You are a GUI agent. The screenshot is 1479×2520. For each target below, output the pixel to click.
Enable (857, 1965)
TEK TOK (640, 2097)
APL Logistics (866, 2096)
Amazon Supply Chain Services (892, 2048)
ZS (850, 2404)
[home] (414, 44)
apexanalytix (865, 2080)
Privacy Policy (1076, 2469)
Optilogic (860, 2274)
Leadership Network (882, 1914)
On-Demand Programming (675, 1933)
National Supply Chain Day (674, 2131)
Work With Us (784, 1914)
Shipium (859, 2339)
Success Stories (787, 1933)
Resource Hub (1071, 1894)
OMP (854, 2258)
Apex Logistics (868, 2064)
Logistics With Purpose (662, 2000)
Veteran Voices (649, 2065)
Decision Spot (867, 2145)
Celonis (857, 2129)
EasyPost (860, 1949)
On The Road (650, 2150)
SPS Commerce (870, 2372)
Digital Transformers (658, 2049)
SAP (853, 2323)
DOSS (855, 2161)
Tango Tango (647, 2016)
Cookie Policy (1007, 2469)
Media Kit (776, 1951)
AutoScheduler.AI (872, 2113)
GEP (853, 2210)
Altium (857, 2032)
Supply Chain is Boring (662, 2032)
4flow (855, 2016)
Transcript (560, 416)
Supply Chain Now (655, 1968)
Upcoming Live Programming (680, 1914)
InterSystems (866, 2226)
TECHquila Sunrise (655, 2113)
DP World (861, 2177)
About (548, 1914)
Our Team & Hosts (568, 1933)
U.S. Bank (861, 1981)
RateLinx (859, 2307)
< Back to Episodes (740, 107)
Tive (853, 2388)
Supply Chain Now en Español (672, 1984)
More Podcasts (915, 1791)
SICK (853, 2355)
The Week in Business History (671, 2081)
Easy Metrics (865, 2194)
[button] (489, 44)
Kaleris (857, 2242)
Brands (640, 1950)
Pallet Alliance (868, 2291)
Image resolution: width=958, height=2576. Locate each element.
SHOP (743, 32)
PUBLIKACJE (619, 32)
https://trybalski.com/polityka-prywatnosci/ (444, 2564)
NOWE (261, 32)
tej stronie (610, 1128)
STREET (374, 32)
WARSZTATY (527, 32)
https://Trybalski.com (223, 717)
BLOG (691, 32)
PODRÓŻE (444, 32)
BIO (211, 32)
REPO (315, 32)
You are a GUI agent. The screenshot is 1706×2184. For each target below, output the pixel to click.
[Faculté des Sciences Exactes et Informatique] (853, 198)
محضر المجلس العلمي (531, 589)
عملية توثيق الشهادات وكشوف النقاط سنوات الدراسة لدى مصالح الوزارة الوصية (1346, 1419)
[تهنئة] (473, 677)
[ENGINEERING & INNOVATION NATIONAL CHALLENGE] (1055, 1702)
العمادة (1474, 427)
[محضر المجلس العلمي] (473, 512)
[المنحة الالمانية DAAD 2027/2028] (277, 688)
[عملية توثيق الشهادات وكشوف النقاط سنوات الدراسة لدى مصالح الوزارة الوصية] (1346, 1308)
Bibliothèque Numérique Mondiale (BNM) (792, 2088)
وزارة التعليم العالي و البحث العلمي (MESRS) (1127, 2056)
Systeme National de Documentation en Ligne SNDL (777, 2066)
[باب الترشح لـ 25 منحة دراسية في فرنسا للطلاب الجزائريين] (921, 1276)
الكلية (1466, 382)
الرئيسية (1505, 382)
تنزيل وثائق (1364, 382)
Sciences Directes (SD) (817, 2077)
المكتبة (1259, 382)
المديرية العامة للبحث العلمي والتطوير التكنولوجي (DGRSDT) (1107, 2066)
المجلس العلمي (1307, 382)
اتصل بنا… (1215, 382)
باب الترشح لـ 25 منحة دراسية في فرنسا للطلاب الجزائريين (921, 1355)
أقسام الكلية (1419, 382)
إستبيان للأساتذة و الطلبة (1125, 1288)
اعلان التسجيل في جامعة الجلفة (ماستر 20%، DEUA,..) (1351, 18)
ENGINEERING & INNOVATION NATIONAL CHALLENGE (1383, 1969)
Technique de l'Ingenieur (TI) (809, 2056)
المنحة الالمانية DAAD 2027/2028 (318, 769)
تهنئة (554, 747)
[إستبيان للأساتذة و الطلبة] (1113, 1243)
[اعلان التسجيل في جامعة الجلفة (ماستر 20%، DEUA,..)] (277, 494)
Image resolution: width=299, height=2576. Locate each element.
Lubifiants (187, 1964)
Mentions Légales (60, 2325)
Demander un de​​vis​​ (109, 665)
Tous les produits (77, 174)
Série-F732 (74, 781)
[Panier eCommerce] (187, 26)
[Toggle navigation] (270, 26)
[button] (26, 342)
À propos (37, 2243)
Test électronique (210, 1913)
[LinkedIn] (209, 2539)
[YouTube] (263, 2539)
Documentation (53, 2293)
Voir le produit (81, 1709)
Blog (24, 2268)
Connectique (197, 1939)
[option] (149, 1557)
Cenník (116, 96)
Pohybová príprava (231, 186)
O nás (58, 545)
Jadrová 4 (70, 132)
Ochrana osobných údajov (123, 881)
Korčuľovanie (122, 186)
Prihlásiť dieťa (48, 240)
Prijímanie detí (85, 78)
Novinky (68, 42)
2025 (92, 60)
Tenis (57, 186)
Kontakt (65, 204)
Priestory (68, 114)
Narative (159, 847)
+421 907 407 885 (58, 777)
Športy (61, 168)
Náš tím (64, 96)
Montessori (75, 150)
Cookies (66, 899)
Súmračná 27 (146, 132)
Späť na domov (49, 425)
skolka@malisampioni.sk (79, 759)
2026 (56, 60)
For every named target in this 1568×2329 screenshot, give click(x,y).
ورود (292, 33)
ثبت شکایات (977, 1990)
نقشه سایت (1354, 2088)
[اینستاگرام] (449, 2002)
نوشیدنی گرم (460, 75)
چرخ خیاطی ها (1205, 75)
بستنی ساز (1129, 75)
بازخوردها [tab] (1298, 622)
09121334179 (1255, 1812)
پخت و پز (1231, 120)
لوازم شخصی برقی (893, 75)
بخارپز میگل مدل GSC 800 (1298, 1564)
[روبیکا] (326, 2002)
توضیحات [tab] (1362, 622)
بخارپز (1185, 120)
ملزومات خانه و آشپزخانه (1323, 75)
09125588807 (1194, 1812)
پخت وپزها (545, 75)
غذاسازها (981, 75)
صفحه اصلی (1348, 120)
───
## ASSIGNED TASK
Since only part of the listing is wanted, copy exactly the lines from the one holding "Resource Hub (1071, 1894)" to the one holding "Easy Metrics (865, 2194)", both included.

## EXERCISE OUTPUT
Resource Hub (1071, 1894)
OMP (854, 2258)
Apex Logistics (868, 2064)
Logistics With Purpose (662, 2000)
Veteran Voices (649, 2065)
Decision Spot (867, 2145)
Celonis (857, 2129)
EasyPost (860, 1949)
On The Road (650, 2150)
SPS Commerce (870, 2372)
Digital Transformers (658, 2049)
SAP (853, 2323)
DOSS (855, 2161)
Tango Tango (647, 2016)
Cookie Policy (1007, 2469)
Media Kit (776, 1951)
AutoScheduler.AI (872, 2113)
GEP (853, 2210)
Altium (857, 2032)
Supply Chain is Boring (662, 2032)
4flow (855, 2016)
Transcript (560, 416)
Supply Chain Now (655, 1968)
Upcoming Live Programming (680, 1914)
InterSystems (866, 2226)
TECHquila Sunrise (655, 2113)
DP World (861, 2177)
About (548, 1914)
Our Team & Hosts (568, 1933)
U.S. Bank (861, 1981)
RateLinx (859, 2307)
< Back to Episodes (740, 107)
Tive (853, 2388)
Supply Chain Now en Español (672, 1984)
More Podcasts (915, 1791)
SICK (853, 2355)
The Week in Business History (671, 2081)
Easy Metrics (865, 2194)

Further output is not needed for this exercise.